Bangalore-based alternative rock band

All The Fat Children (ATFC) is a Bengaluru-based alternative rock band that was formed in June 2008.

==Career==
ATFC has its roots as a college band from Christ University. The three members met up at university while studying and decided to form the band. The name origin came from Eben Johnson, who said "When we started off, sometime in 2008, we all were chubby kids. Most of our material came from the fact that we were overweight." The band had performed in Bangalore with Motherjane and Pentagram. They have performed more than 200 shows so far with 30 original compositions to their credit.

ATFC released their first single called "I Can Fly", which was also released as a video produced by Qyuki, an initiative by A.R. Rehman and Shekhar Kapur.

A second single "Somebody Else" was released in 2015, also released as a self-produced video. The video also received air time on TV channels such as VH1 and Pepsi MTV Indies. The video was shot in a warehouse, which was painted and the process took less than twenty four hours. "Somebody Else" was selected by Rolling Stone India as one of its 10 Best Indian Singles of 2015. Sennheiser listed ATFC in the top twenty bands in India for 2016 and 2017.

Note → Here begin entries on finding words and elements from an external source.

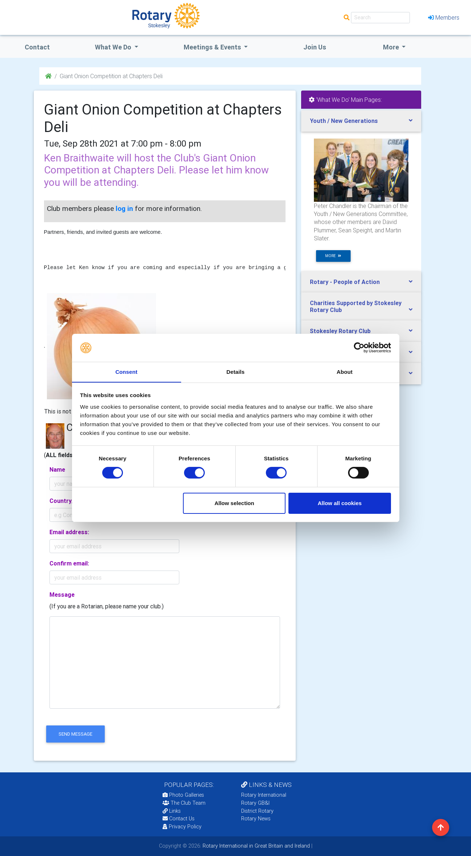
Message (62, 594)
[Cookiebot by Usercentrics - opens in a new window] (359, 347)
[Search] (380, 17)
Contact (37, 47)
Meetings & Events (213, 47)
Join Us (314, 47)
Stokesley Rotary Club (340, 331)
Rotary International (263, 795)
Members (443, 17)
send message (75, 734)
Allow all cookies (340, 503)
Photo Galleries (183, 795)
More (391, 47)
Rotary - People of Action (345, 281)
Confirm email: (69, 563)
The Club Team (184, 803)
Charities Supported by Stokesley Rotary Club (356, 306)
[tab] (361, 121)
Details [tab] (236, 371)
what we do (114, 47)
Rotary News (256, 818)
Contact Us (179, 818)
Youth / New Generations (344, 120)
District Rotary (257, 811)
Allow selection (234, 503)
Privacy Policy (182, 826)
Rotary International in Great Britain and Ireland (255, 846)
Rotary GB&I (255, 803)
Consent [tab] (126, 371)
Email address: (69, 532)
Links (172, 811)
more (333, 255)
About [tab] (345, 371)
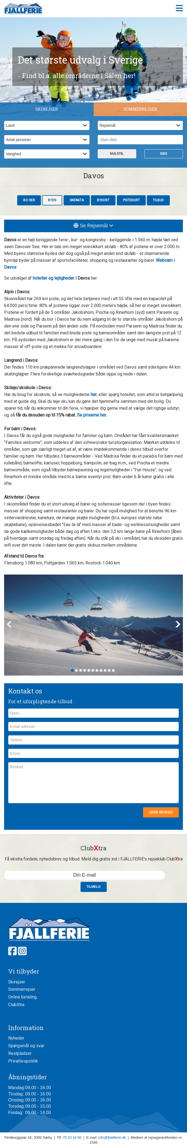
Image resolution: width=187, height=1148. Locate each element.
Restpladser (20, 1053)
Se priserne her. (92, 415)
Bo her (29, 200)
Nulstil (117, 154)
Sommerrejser (21, 989)
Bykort (103, 200)
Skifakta (77, 200)
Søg (163, 154)
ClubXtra (16, 1004)
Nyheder (16, 1038)
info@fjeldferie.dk (112, 1137)
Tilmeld (94, 887)
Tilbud (158, 200)
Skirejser (16, 982)
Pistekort (131, 200)
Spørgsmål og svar (26, 1045)
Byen (52, 200)
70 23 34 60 (72, 1137)
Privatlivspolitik (23, 1061)
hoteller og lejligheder (53, 278)
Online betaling (22, 997)
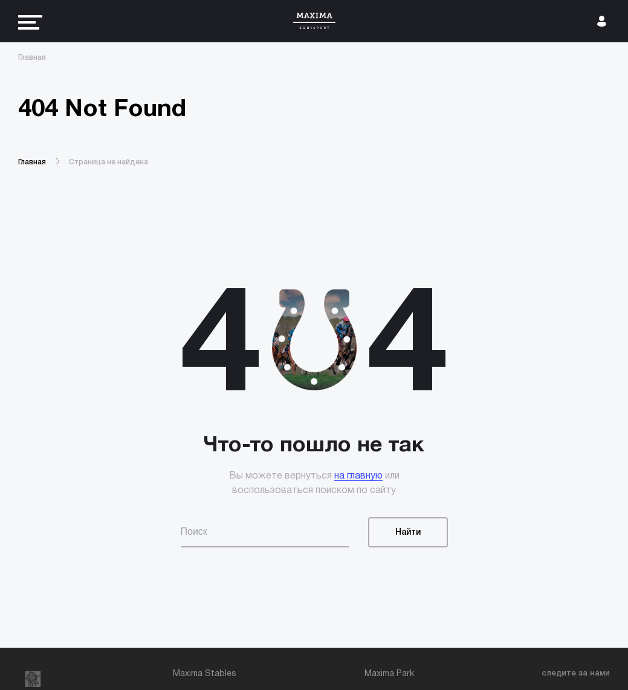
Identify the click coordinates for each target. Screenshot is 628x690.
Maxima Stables (204, 674)
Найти (408, 533)
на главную (358, 476)
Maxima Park (389, 674)
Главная (32, 57)
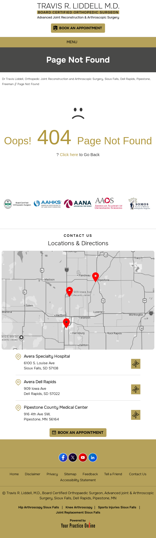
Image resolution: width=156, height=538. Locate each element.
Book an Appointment (80, 432)
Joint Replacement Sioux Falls (78, 512)
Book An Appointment (80, 28)
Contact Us (137, 474)
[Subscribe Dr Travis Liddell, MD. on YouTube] (83, 458)
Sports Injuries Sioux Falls (117, 507)
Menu (77, 42)
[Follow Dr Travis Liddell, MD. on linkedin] (93, 458)
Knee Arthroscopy (79, 507)
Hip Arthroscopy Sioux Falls (38, 507)
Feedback (90, 474)
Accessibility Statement (78, 480)
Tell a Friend (113, 474)
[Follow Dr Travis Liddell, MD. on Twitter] (73, 458)
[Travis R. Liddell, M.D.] (78, 11)
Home (14, 474)
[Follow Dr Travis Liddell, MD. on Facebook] (63, 458)
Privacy (52, 474)
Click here (69, 154)
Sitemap (70, 474)
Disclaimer (32, 474)
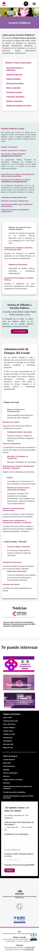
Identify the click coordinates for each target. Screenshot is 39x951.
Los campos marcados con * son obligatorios (16, 817)
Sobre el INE (7, 717)
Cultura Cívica (8, 731)
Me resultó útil (12, 827)
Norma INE (7, 763)
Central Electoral (9, 759)
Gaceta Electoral (9, 766)
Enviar (9, 870)
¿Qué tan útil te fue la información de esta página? (19, 823)
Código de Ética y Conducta (12, 779)
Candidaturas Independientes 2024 (14, 197)
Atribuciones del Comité (16, 571)
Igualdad (6, 769)
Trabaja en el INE (9, 734)
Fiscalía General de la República (14, 792)
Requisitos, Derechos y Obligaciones (14, 201)
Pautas (10, 477)
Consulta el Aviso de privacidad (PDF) (19, 865)
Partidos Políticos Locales (12, 129)
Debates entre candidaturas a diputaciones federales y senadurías (17, 521)
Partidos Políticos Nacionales (18, 63)
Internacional (7, 737)
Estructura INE (8, 744)
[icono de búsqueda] (26, 3)
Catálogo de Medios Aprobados (19, 432)
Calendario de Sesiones (12, 562)
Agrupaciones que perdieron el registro (15, 179)
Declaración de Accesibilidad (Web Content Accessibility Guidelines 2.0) (19, 897)
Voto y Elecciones (9, 724)
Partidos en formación (9, 147)
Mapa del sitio (8, 747)
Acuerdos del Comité (11, 584)
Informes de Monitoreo (12, 443)
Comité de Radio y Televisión (18, 547)
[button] (34, 4)
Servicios (6, 776)
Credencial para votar (10, 721)
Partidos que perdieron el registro (13, 150)
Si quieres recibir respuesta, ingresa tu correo (18, 855)
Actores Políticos (9, 727)
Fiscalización (7, 741)
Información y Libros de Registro (13, 154)
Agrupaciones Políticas (11, 156)
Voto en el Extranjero (10, 773)
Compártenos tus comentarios (16, 834)
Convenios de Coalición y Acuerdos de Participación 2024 (18, 249)
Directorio (6, 783)
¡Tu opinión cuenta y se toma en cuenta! (16, 809)
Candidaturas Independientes (14, 182)
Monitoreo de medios (11, 422)
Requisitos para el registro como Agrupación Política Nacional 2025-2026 (17, 175)
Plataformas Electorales (18, 264)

The band does not believe in producing an album as yet, preferring to produce singles and videos to accompany them. "We realised one thing over the years. People expect us to have an album around. We don’t have one. We have never supported the idea of an album. I have personally bought only two albums in my life. I never saw the point in it. The idea of a single was good. Now we are thinking of doing an EP just for the people who know our songs, want to listen to them together and hear a lot more of us". says Eben, the vocalist and guitarist. The band is known for their live act including instances of Eben wearing a nightgown with lipstick and a bindi.

The band completed a decade of performance in 2018.